▶ [Information shown]
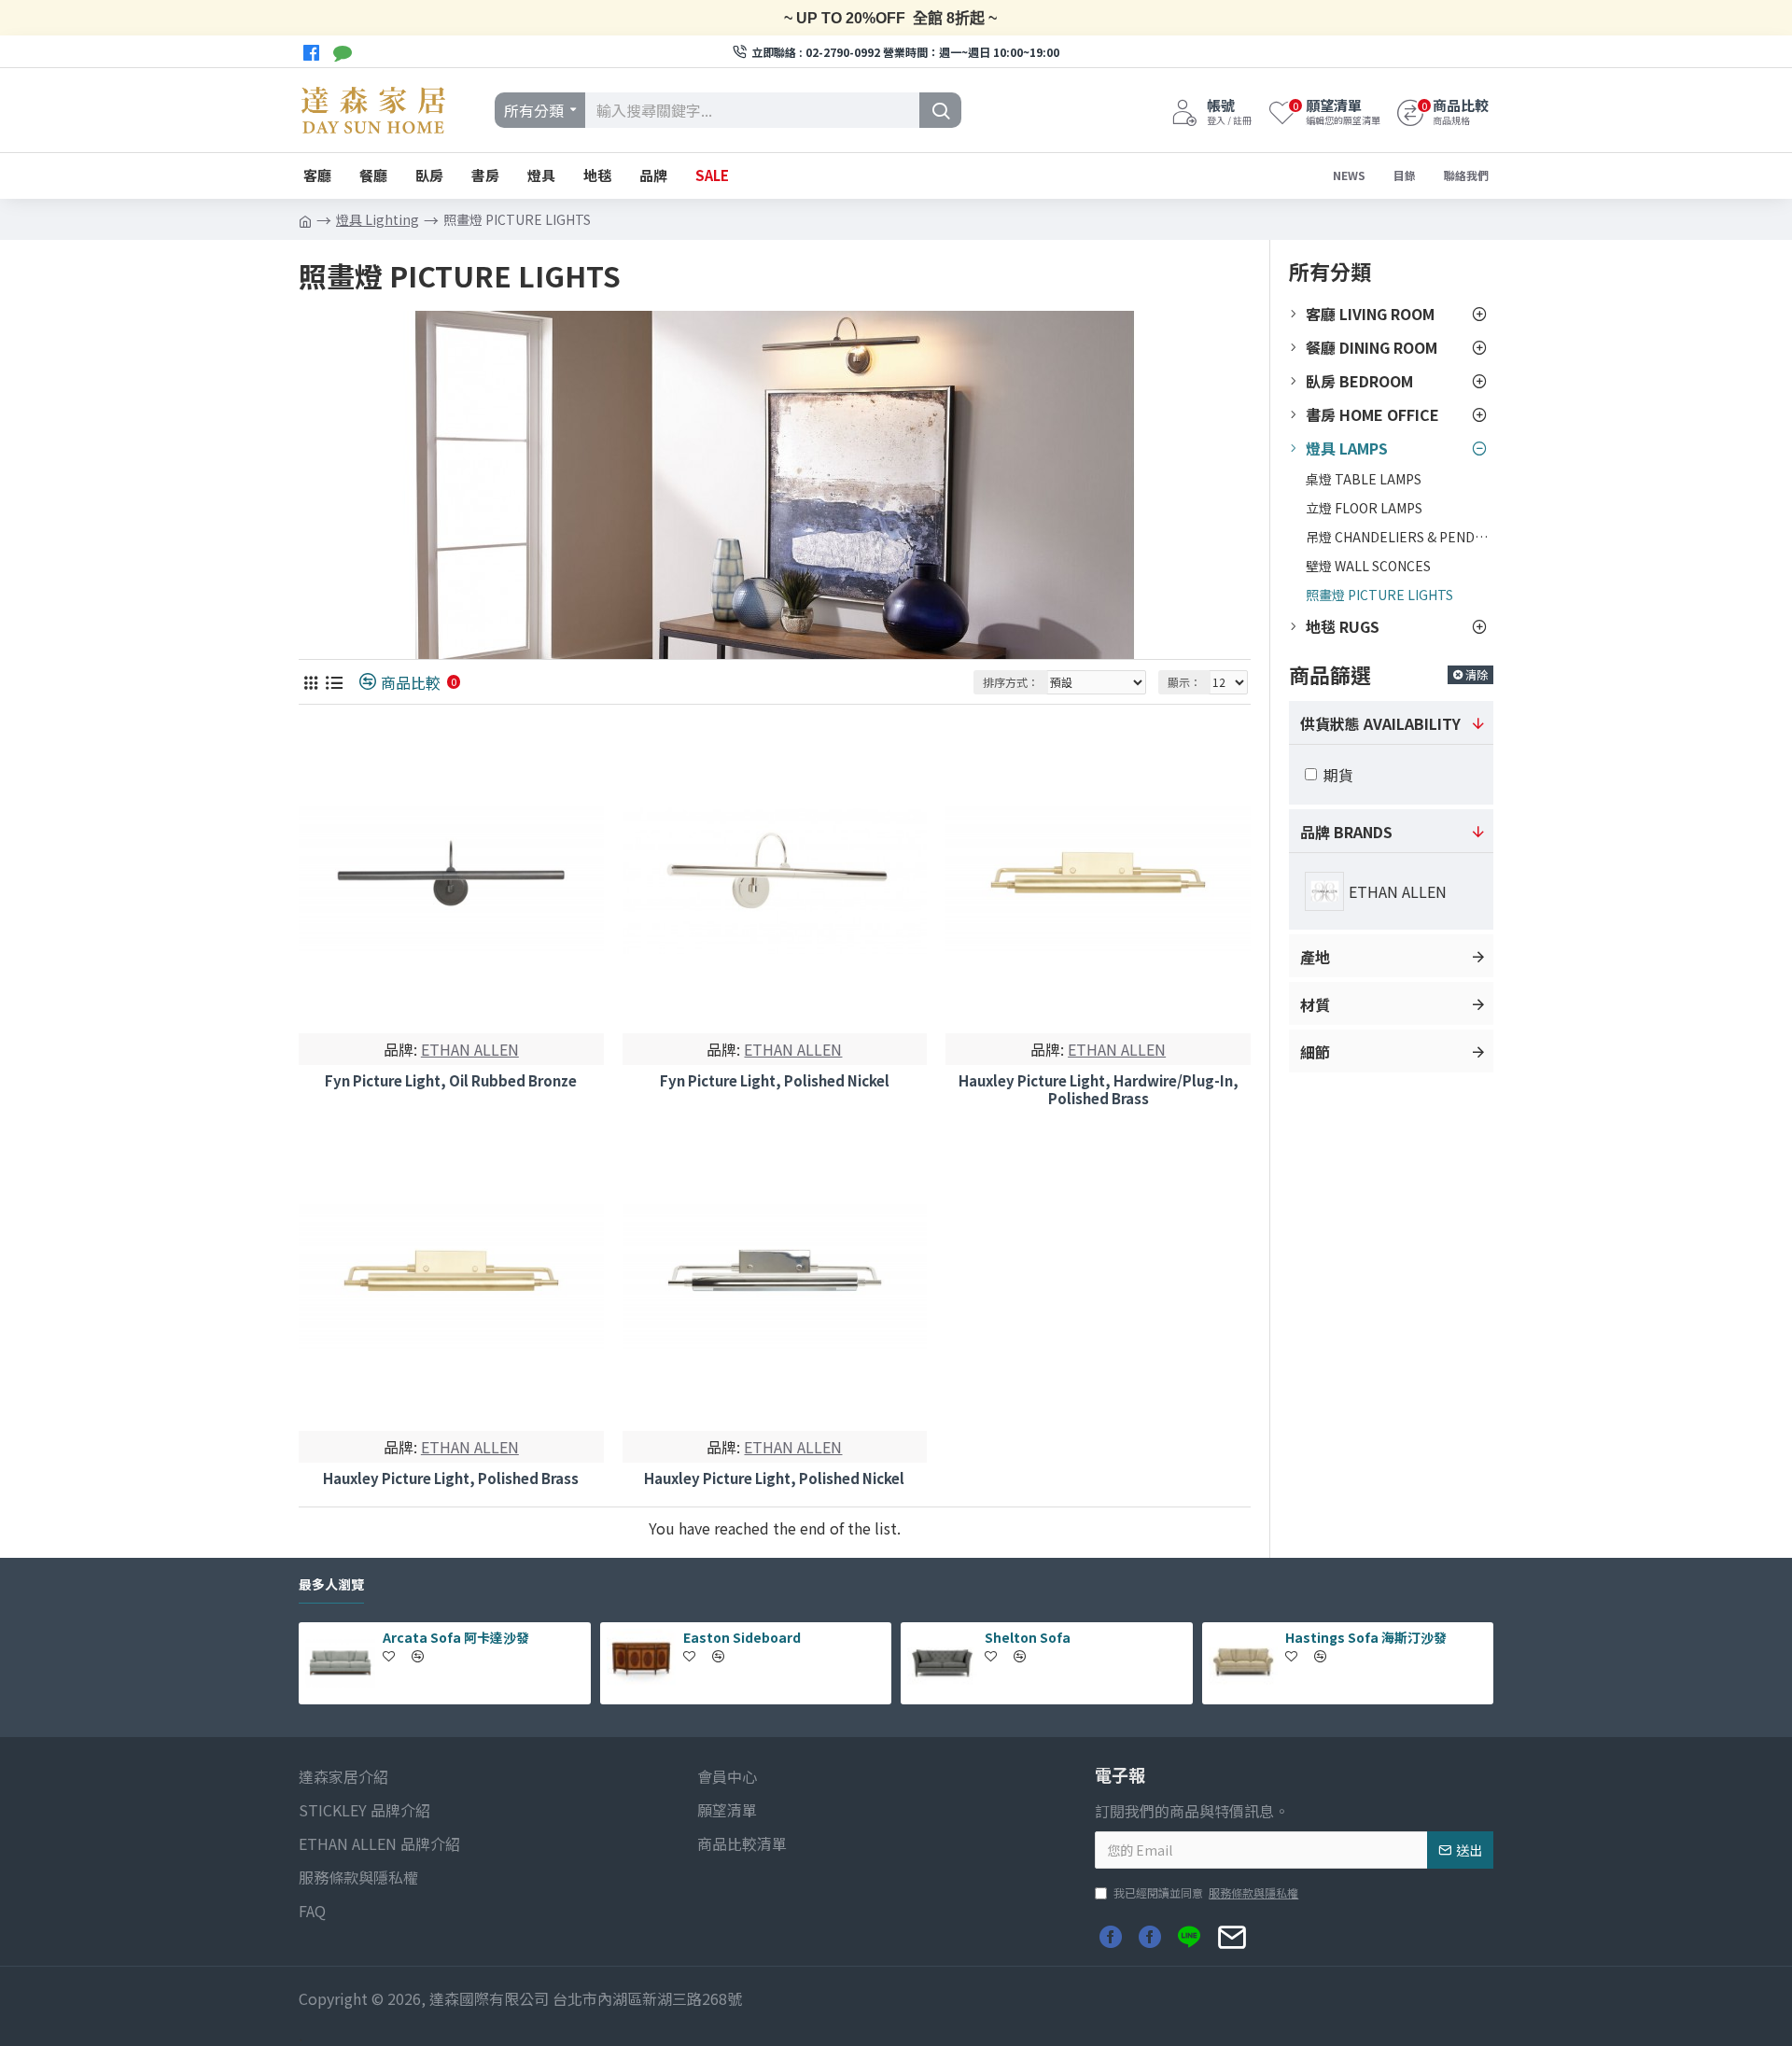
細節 (1315, 1052)
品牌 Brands (1346, 831)
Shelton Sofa (1028, 1637)
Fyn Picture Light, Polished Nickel (774, 1081)
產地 (1315, 957)
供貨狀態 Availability (1380, 723)
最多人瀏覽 (331, 1585)
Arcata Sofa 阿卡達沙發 (456, 1637)
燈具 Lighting (377, 219)
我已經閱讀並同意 (1205, 1892)
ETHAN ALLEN (470, 1049)
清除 (1476, 674)
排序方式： (1011, 682)
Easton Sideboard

▶ [Task description] An exact restatement of the lines from the one with "Arcata Sofa 阿卡達沙發 (456, 1637)" through the last line of the data is the only acceptable answer.

▶ [Worked solution]
Arcata Sofa 阿卡達沙發 (456, 1637)
燈具 Lighting (377, 219)
我已經閱讀並同意 (1205, 1892)
ETHAN ALLEN (470, 1049)
清除 (1476, 674)
排序方式： (1011, 682)
Easton Sideboard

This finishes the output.